Benessere psicofisico con lo yoga: scopri come e perché parte 2
Nella prima parte di questo articolo, abbiamo iniziato a capire perché lo yoga ci aiuti a ritrovare benessere psicofisico, scardinando un po’ le nostre certezze sui nostri modi di fare e pensare.
Sì, possiamo dare, almeno in parte, la “colpa” ai nostri genitori, che sollievo. Insomma. Ci fa sentire davvero meglio sapere che le nostre nevrosi derivano dai traumi, piccoli o grandi che siano, che tutti, chi più chi meno, abbiamo dovuto patire? Se i percorsi neurali ci portano comunque ad agire nella stessa direzione, forse non è poi un sollievo così grande.
“Ma perché dovrei volermi liberare dei miei condizionamenti?” Ma non so, perché forse si può vivere meglio di così? Con meno stress, meno rabbia, meno frustrazione? “Ma la rabbia mi serve per scaricare, dopo che mi sfogo sto molto meglio”.
La rabbia è un modo di reagire che, per carità, a volte ci sta. Non voglio diventare santa e non sto cercando di convincere nessuno a diventarlo.
Un santo è un peccatore che non smette mai di provarci, che non si arrende mai.
Ma come tutte le reazioni, anche la rabbia può essere osservata e se la si può osservare, vuol dire che qualcuno, qualcosa può osservarla, no?
Ricordo che il mio adorato psicologo EV mi aveva fatto un disegno di un palco teatrale in cui c’erano i personaggi, le mie reazioni credo. C’era poi un altro personaggio vicino al sipario tirato indietro. Mi diceva sempre “Valentina, si metta lì, vicino al sipario, ad osservare; poi capiremo insieme cosa sta succedendo sulla scena”.
Anni dopo capii. Capii perché presi consapevolezza di quanto questo esercizio non fosse un modo per dissociarsi, ma per dare voce a una parte di noi che non è solo quella razionale. Non è la mente che osserva. La mente agisce insieme al corpo perché è fatta anch’essa di materia (sono comunque impulsi elettrici che la fanno funzionare). La filosofia induista ha questa grande differenza dalla psicologia occidentale: fa della mente l’oggetto e non il soggetto. Percepire questo aiuta oltremodo nel raggiungimento del benessere psicofisico perché ci dis-identifica da quella parte di noi che ce lo procura!

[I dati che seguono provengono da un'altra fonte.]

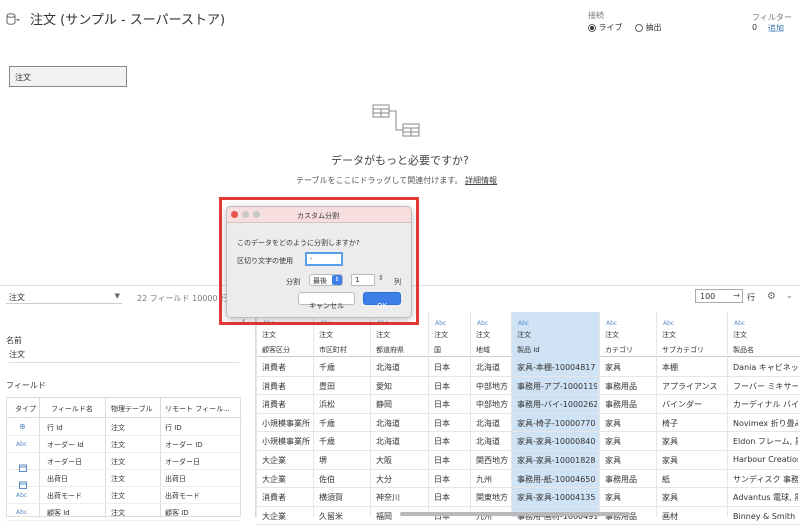 The image size is (800, 525). Describe the element at coordinates (246, 214) in the screenshot. I see `minimize-icon` at that location.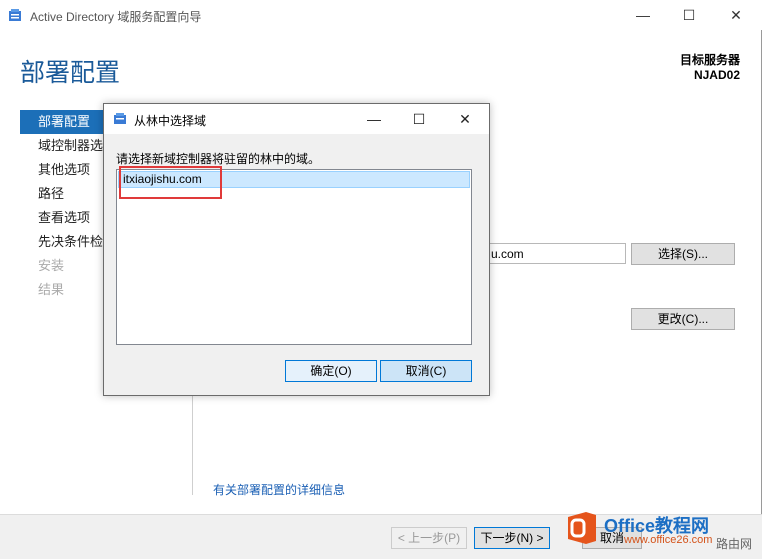  I want to click on window-title: Active Directory 域服务配置向导, so click(116, 17).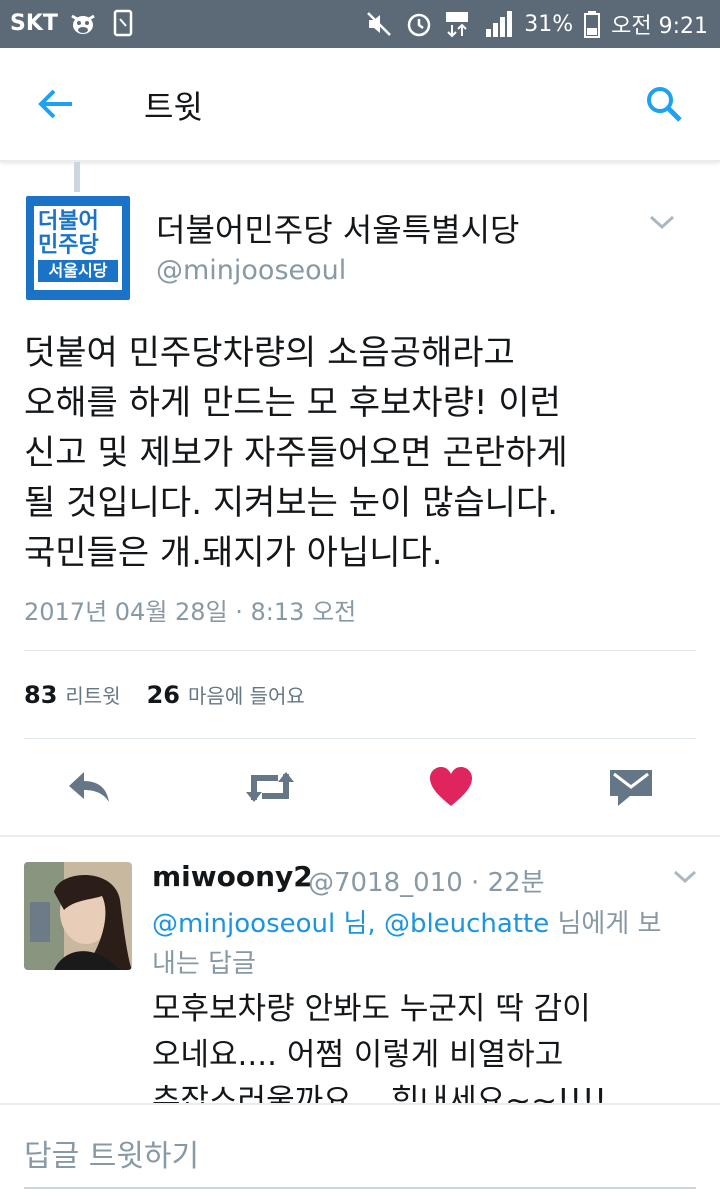 This screenshot has width=720, height=1198. Describe the element at coordinates (660, 26) in the screenshot. I see `clock: 오전 9:21` at that location.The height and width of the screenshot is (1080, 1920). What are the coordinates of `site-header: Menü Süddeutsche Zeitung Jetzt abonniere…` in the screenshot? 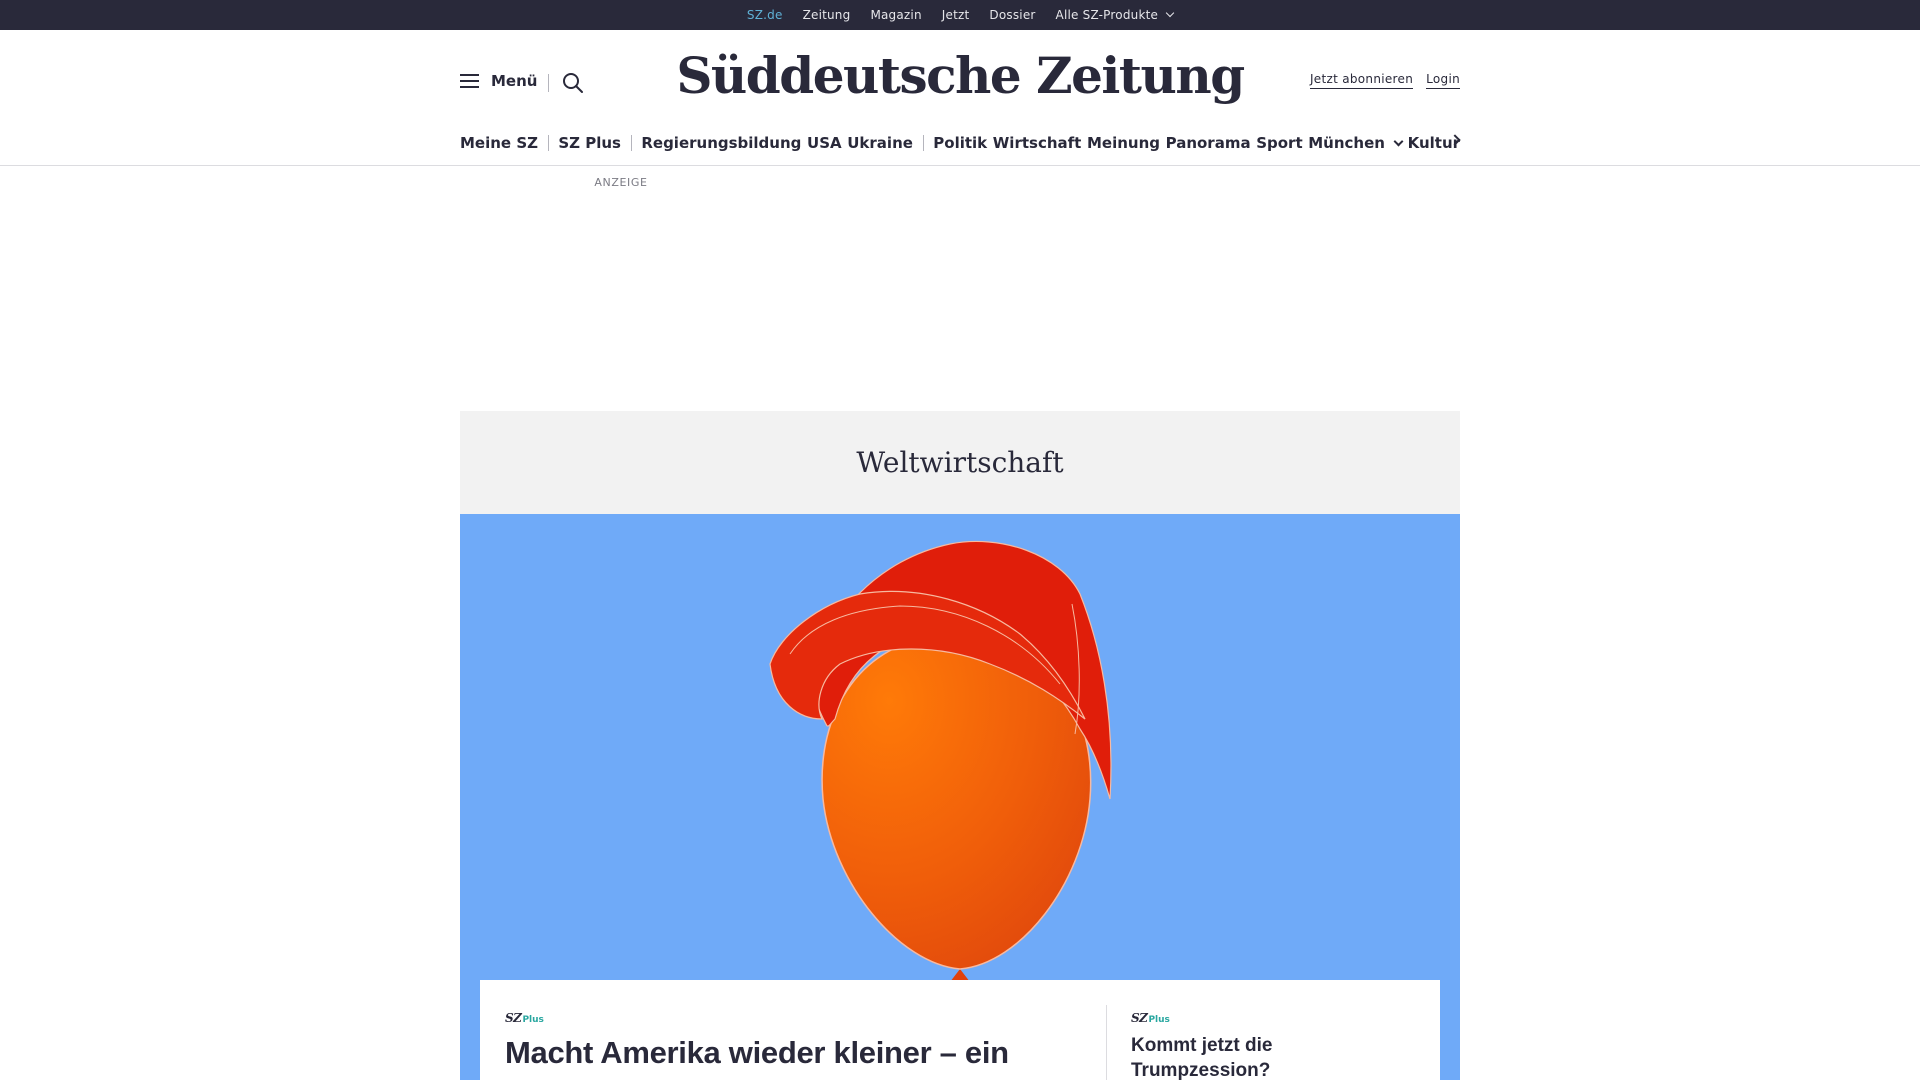 It's located at (960, 98). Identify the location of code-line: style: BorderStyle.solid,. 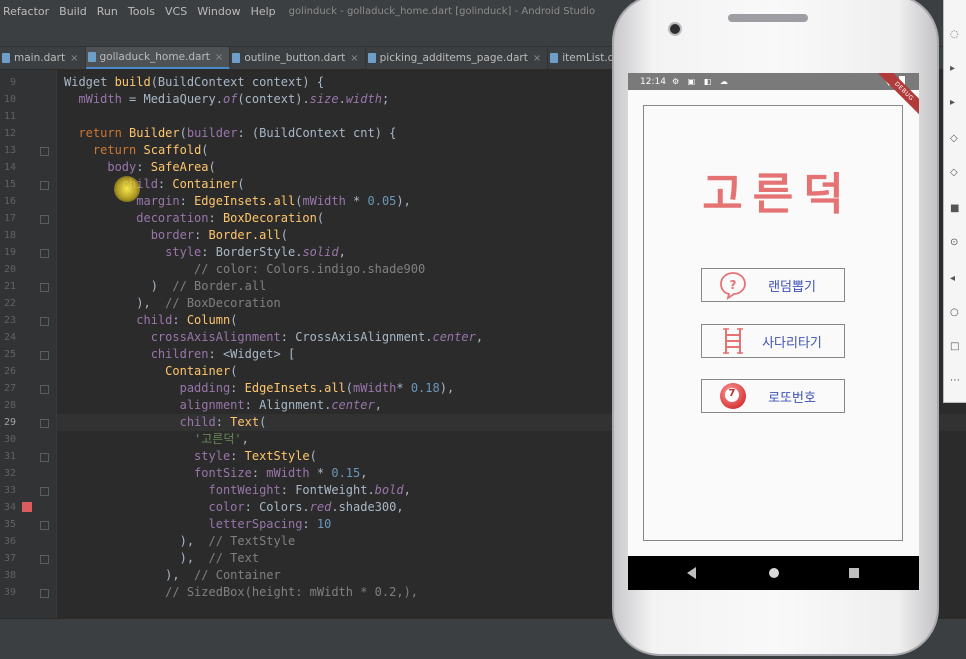
(205, 252).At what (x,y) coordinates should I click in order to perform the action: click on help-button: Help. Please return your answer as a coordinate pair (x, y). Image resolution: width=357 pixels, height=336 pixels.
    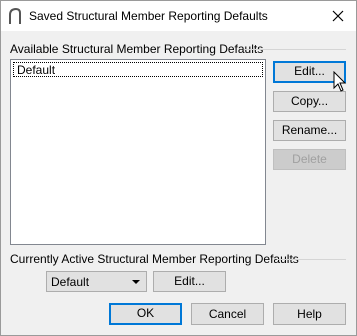
    Looking at the image, I should click on (310, 314).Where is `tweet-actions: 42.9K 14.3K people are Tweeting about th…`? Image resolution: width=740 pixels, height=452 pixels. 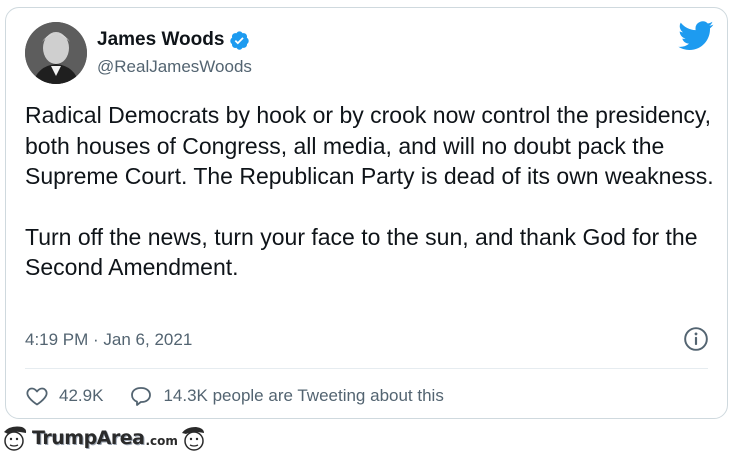 tweet-actions: 42.9K 14.3K people are Tweeting about th… is located at coordinates (234, 396).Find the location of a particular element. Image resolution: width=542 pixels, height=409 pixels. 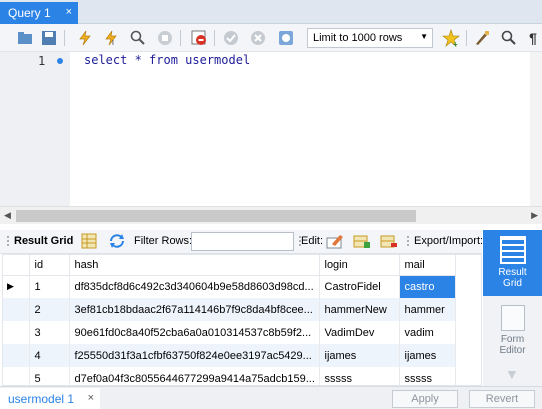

Tutti i suoi aspetti che noi occidentali siamo così bravi ad indagare da un punto di vista neurobiologico, scientifico e razionale, non possono però liberarci dalla sofferenza (come è evidente), e nemmeno permetterci di vivere una vita del tutto piena, perché tralasciano il lato spirituale della vita ,senza il quale la vita senso non ha.
Perché tutti siamo portati a dover combattere ogni giorno, più volte al giorno, con ciò che riteniamo essere i nostri lati bui, le nostre ombre, come Arjuna che dovrebbe cominciare a scagliare frecce ed invece è lì, che gli tremano le gambe e la bocca gli si secca e preferirebbe morire lui, lì, disarmato e senza resistenza.
Quante volte lo facciamo pure noi. Quante volte cediamo, da un lato ai nostri impulsi che ci trascinano giù, e dall’altro alle nostre voci che ci impediscono di credere in noi. E non è che dobbiamo poi sentirci in colpa se mangiamo un biscotto in più, perché se non lo mangiamo e continuiamo a pensarci è ancora peggio!! E tutto ciò ci allontana dal poter raggiungere il nostro benessere psicofisico.
L’azione non agìta continua ad agire dentro di noi: se vogliamo davvero non mangiare più un pacco di biscotti la sera davanti alla tv, cerchiamo di capire che cosa ci sta dietro a questa smania. Possiamo fare lo stesso, con tutto ciò che facciamo e che poi ci fa sentire in colpa. Ovviamente non sto dicendo di lasciarci andare senza sensi di colpa a tutto ciò che ci piace e che ci fa male (che poi tante volte non lo facciamo già??), ma che se ci mangiamo il cioccolato almeno godiamocelo senza rimuginarci su, se lo facciamo o se non lo facciamo!
E se si sgarra, ricominciamo da zero, senza pensare a ciò che si è fatto prima. Cambiando i componenti che stanno alla base delle nostre azioni, le nostre azioni cambieranno in automatico senza bisogno di sforzi. Provare per credere!
Oppure continuiamo ad accasciarci a terra, a posare il nostro arco e a farci opprimere dai nostri dolori.
E rimaniamo così, disarmati e senza resistenza verso i nostri condizionamenti psico-neurobiologici, come Arjuna alla fine del primo capitolo uno della Bhagavad Gita: rimaniamo così, fissati nel capitolo uno della nostra vita.